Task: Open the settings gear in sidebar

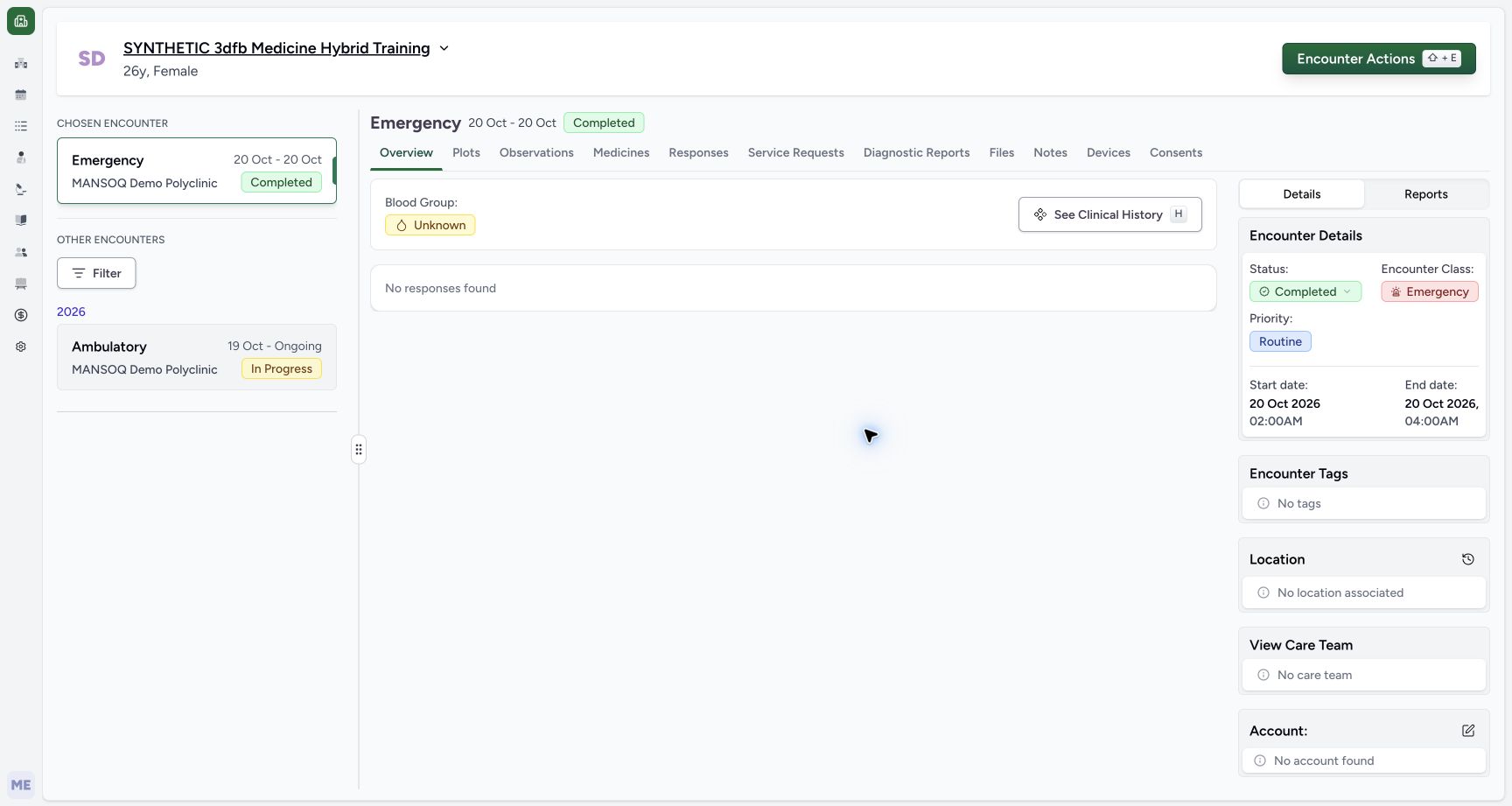Action: pos(21,347)
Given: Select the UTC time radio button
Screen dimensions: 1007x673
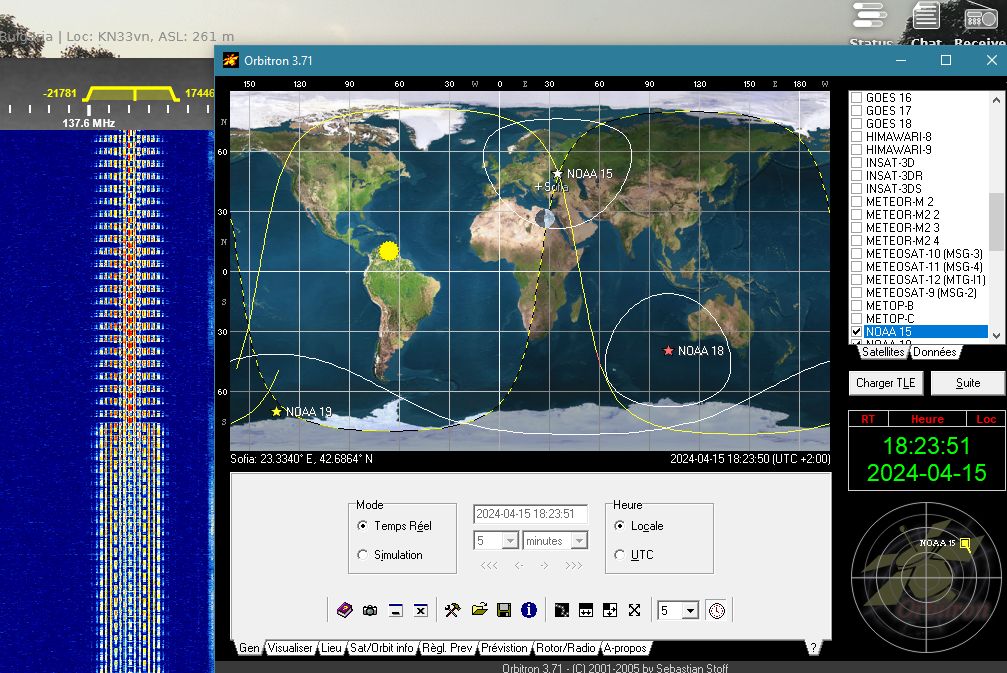Looking at the screenshot, I should (x=620, y=555).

EXERCISE.
Exactly those lines that run from the line holding "Given: Select the UTC time radio button" to the end of the listing above, both included, are to be reproduced, with pictures left out.

TASK RESULT.
Given: Select the UTC time radio button
Screen dimensions: 1007x673
Looking at the screenshot, I should (x=620, y=555).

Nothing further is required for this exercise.